• AIM OF THE EXERCISE:
Show each line from the listing that includes the word "below".

• INPUT FOR THIS TASK:
────────────────────────────────────────

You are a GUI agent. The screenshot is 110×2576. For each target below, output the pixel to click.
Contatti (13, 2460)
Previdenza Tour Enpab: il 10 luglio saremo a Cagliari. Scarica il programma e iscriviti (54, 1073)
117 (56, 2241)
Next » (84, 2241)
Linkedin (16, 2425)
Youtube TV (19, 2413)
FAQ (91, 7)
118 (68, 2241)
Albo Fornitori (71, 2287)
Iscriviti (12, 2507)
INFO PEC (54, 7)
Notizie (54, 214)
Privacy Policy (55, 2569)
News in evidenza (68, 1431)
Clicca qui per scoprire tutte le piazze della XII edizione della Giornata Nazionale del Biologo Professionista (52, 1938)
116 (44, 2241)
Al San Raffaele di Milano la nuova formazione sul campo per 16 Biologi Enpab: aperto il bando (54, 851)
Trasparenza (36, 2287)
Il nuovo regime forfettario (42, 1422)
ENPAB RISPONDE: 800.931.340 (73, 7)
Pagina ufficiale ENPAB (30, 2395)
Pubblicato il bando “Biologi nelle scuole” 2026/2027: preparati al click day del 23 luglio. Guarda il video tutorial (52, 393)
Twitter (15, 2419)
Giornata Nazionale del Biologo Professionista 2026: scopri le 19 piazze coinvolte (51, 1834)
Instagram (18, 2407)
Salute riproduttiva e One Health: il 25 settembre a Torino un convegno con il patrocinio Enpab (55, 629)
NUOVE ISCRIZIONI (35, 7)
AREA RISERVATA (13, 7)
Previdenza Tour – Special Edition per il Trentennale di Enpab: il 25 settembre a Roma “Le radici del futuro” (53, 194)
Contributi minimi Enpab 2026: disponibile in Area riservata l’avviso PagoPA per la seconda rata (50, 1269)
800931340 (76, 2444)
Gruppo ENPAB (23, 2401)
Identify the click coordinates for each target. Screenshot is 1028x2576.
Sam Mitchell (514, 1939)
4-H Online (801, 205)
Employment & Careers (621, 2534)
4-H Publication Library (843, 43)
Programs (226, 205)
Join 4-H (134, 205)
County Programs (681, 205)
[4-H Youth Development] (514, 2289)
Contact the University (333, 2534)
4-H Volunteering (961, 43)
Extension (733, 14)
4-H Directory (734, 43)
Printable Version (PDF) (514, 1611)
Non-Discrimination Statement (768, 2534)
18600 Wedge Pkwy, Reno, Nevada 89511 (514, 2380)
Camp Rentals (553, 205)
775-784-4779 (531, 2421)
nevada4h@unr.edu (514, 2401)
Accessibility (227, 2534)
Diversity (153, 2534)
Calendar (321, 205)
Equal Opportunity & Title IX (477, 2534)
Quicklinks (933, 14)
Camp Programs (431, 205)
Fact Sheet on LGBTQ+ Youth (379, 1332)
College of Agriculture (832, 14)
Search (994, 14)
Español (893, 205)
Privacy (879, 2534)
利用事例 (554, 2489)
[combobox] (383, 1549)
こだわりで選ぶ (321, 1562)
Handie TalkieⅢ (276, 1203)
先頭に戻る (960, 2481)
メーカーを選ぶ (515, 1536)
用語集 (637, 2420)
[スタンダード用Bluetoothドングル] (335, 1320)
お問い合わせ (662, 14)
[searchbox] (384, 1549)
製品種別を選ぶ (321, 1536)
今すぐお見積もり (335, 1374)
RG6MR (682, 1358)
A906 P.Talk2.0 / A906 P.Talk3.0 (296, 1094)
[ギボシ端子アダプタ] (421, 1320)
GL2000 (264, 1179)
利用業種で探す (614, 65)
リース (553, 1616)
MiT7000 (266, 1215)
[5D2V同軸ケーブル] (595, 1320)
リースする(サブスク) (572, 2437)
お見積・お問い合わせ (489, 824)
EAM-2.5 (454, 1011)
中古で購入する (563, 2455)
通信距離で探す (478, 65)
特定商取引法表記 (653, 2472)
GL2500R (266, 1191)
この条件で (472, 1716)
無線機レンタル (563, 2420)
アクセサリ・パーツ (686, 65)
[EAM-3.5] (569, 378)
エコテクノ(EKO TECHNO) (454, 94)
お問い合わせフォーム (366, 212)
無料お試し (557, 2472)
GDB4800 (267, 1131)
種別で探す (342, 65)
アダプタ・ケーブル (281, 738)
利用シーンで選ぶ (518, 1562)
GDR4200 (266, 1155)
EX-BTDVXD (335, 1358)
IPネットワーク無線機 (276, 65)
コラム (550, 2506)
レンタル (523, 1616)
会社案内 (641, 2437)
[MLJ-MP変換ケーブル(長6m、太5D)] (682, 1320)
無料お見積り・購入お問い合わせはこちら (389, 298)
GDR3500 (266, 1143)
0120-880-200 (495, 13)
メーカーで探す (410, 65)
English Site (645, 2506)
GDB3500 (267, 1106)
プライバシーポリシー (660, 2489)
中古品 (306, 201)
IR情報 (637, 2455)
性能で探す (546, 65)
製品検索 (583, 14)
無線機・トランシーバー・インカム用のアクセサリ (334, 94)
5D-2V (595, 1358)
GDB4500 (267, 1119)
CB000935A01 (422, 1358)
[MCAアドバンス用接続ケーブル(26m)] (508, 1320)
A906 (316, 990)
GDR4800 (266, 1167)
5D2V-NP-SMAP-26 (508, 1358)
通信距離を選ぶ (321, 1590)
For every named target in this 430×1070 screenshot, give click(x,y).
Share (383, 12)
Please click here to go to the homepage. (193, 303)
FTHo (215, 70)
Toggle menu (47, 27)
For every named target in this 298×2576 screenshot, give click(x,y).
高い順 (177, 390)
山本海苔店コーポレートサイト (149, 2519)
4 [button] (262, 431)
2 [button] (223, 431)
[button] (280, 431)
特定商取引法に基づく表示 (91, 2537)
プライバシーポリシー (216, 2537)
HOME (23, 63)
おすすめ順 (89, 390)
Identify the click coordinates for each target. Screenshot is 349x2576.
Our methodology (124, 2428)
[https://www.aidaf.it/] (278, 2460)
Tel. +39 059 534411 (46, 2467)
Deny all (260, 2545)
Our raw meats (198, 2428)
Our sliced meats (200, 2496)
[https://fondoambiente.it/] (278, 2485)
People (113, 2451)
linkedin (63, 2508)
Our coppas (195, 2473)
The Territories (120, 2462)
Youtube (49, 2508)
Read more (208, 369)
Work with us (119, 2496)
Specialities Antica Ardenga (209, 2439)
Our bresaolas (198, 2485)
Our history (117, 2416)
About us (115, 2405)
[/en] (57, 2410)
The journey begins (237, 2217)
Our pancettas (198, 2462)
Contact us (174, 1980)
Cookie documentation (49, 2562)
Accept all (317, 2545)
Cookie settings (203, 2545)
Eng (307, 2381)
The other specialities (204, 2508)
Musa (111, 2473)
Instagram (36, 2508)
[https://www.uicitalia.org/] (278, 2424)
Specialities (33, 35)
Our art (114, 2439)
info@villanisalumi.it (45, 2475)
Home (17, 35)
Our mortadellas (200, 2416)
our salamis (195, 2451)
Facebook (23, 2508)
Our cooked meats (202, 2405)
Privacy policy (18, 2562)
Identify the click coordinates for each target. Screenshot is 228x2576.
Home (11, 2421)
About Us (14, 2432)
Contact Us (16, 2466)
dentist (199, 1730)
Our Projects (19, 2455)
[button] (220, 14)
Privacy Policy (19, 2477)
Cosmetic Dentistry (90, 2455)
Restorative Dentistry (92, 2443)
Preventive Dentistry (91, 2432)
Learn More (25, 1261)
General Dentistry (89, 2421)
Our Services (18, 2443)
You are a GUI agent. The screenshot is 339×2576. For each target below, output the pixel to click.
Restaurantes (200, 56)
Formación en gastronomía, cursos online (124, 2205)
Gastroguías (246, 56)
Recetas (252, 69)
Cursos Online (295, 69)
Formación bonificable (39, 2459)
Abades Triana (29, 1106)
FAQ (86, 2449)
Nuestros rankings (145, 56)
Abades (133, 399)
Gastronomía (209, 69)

────────────────────────────────────────

• YOUR RESPONSE:
You are a GUI agent. The screenshot is 110×2576. For each target below, output the pixel to click.
You are a GUI agent. The screenshot is 339×2576. For each target below, output the pixel to click.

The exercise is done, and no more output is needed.